広がる米国の医療サイバーセキュリティ連携、製品レベルから産業全体を包括へ：海外医療技術トレンド（26）（1/2 ページ）

米国で具体的な動きを見せていた医療機器のサイバーセキュリティ対策は、トランプ政権に移行する中で、製品レベルから医療産業全体のサイバーセキュリティエコシステム構築へと広がりつつある。

[笹原英司，MONOist]

　◆◇本連載第14回◆（http://monoist.atmarkit.co.jp/mn/articles/1605/26/news014.html）で、オバマ政権の米国サイバーセキュリティ法が医療機器開発に及ぼす影響を取り上げた。トランプ政権下では、製品レベルから医療産業全体のサイバーセキュリティエコシステム構築へと広がりつつある。

保健医療全体のサイバーセキュリティに取組む米国政府

　2017年6月2日、米国保健福祉省（HHS）の医療産業タスクフォースは、「医療産業におけるサイバーセキュリティ向上に関する報告書」（関連情報、PDFファイル）を公表した。同タスクフォースは、「2015年サイバーセキュリティ情報共有法」および「サイバーセキュリティ国家行動計画」基づき、保健医療分野の組織横断的な取組として、HHSが2016年3月に設置した組織である。本報告書の策定作業には、ライフサイエンス企業のほか、医療機関、医療保険者、サイバーセキュリティ団体などが関わった。

　図1は、医療サイバーセキュリティを取り巻く環境について、報告書が指摘した事項を示している。

• セキュリティ人材の深刻な不足：医療提供組織の大半では、常勤で質の保証されたセキュリティ要員が不足している
• レガシー機器：古い、サポート切れの、脆弱なOS上で、機器が稼働している
• 早熟／過度の接続性：「意味のある利用」の要求事項が、セキュアな設計・導入がないまま高度の接続性を促進した
• 脆弱性が患者のケアにインパクトを及ぼす：ハリウッド長老教会病院や英国の病院では、一度セキュリティが危険にさらされたことにより患者ケアが停止した
• 既知の脆弱性の感染：1つのレガシーな医療技術が1400以上の脆弱性を持つ

図1　医療サイバーセキュリティを取り巻く環境（クリックで拡大） 出典：HHS Health Care Industry Cybersecurity Task Force「Report on Improving Cybersecurity in the Health Care Industry.」（2017年6月2日）

　人、モノ、カネに限界のある状況下で、深刻化する医療サイバーセキュリティのリスクにどう対処していくかは、米国に限らず世界各国の医療産業が直面する共通課題だ。

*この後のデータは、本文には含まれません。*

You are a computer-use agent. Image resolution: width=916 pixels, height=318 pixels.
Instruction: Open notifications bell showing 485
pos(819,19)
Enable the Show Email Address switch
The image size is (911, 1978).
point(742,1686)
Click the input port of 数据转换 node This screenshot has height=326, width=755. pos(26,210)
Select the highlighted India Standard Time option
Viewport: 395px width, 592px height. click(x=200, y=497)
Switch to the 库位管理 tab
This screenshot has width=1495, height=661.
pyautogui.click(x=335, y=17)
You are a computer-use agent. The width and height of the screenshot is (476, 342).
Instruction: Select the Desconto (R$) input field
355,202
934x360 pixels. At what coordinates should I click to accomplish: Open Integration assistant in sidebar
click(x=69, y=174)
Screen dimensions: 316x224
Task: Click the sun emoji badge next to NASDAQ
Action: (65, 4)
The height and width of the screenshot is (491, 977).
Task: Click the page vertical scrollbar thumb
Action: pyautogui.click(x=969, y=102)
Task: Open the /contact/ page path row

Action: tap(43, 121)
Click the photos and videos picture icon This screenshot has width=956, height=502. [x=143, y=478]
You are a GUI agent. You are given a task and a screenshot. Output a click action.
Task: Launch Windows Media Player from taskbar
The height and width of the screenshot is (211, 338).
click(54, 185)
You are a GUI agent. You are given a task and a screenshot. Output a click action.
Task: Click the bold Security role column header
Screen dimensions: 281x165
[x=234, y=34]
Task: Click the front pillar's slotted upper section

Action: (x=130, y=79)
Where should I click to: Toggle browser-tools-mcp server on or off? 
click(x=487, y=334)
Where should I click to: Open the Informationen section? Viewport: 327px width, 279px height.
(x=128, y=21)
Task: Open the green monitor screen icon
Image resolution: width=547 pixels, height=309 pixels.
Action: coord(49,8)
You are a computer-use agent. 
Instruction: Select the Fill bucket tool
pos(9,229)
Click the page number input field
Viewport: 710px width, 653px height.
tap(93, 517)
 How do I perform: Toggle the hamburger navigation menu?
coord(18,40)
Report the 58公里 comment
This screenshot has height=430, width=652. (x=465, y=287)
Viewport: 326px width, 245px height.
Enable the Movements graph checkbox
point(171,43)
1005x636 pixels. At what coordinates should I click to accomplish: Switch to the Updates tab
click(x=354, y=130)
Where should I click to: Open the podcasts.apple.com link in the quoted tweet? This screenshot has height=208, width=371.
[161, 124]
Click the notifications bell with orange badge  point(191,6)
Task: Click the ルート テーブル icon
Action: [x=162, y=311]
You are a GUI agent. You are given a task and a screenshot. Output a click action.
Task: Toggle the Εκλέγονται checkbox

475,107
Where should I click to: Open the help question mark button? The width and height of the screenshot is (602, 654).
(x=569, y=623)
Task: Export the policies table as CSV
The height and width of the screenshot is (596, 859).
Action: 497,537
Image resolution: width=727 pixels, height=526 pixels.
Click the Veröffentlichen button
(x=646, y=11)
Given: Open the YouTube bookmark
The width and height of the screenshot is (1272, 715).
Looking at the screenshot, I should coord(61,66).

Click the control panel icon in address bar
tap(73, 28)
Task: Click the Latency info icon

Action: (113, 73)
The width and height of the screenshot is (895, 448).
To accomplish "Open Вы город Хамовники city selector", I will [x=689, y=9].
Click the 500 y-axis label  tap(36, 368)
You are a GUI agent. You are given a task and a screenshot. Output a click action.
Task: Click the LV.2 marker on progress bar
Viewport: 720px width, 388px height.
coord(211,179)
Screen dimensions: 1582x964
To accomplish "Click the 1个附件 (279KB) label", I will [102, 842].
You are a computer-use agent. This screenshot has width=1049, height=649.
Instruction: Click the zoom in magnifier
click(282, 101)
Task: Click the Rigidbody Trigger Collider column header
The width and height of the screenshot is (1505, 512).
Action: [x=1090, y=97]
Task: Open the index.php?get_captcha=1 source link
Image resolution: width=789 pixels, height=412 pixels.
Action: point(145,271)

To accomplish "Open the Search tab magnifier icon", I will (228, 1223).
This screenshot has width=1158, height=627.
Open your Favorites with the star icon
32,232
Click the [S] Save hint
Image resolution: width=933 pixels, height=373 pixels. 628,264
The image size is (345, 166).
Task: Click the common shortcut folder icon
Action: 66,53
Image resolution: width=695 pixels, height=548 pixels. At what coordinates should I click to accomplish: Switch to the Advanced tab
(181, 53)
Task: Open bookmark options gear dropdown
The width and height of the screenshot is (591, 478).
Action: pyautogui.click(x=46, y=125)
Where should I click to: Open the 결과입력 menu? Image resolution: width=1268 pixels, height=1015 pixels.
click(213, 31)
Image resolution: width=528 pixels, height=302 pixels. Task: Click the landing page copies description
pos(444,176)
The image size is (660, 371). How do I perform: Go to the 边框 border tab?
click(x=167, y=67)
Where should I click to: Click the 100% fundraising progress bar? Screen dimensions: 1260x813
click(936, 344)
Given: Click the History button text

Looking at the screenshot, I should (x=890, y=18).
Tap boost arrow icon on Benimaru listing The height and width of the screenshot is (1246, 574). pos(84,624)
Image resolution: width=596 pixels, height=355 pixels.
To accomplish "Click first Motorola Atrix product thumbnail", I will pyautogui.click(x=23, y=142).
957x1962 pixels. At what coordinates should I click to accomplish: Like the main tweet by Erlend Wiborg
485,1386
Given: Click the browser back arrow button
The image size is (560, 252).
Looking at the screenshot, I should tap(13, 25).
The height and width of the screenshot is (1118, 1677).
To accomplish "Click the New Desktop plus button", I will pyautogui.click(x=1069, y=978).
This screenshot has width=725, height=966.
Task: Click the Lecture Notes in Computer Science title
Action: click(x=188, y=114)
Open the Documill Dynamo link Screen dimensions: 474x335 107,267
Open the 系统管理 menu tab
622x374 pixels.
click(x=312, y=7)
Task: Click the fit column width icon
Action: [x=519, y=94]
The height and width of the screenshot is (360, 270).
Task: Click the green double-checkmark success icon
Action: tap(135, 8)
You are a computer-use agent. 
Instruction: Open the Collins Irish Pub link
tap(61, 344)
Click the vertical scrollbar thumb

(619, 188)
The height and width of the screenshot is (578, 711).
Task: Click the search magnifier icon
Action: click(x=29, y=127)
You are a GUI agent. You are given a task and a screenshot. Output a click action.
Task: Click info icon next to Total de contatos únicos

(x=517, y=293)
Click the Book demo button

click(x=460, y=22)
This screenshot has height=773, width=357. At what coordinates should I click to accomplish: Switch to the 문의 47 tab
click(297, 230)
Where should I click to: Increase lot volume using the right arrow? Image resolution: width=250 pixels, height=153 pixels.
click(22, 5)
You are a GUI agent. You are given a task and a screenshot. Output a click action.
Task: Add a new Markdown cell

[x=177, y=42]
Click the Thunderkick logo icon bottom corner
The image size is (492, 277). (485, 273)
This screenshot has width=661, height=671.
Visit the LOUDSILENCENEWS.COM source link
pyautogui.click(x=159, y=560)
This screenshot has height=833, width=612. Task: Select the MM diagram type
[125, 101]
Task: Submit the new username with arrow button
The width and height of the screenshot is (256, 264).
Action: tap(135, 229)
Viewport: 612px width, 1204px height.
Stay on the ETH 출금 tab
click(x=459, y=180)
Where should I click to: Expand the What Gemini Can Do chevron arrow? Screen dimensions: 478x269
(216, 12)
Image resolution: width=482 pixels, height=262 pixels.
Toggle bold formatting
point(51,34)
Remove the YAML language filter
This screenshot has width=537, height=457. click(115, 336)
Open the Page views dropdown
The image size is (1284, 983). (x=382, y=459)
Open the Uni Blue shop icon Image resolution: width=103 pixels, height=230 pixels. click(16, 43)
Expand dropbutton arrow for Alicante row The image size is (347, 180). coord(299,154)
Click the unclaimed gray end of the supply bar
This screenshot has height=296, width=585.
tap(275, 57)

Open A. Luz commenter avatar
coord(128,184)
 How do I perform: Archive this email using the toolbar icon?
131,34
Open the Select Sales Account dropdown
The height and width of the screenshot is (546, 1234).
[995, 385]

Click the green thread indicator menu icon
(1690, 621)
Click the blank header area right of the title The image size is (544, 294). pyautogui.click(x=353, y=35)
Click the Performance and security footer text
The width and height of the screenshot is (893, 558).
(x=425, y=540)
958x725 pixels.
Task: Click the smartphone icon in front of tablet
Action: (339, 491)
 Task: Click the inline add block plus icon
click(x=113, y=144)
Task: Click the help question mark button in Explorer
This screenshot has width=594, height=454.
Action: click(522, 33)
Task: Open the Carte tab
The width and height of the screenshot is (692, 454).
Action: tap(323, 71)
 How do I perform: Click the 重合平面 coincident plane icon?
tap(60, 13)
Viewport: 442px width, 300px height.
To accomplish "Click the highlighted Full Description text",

　このような状況を踏まえ、タスクフォースは、以下のような責務を掲げている。

1. 医療産業のサイバーセキュリティに対するリーダーシップやガバナンス、期待を明確化、簡素化する
2. 医療機器やヘルスITのセキュリティ、レジリエンスを高める
3. サイバーセキュリティに対する認識や技術的能力を優先付けて保証するために必要な医療従事者の能力を開発する
4. サイバーセキュリティに対する改善された認識や教育を通して、医療産業の備えを強化する
5. 攻撃または漏えいから、R&Dの努力や知的財産を守るためのメカニズムを明らかにする
6. 産業の脅威やリスク、低減策に関する情報共有を改善する

　タスクフォースの報告書では、責務6項目それぞれについて、具体的な提言と行動アイテムを提示している。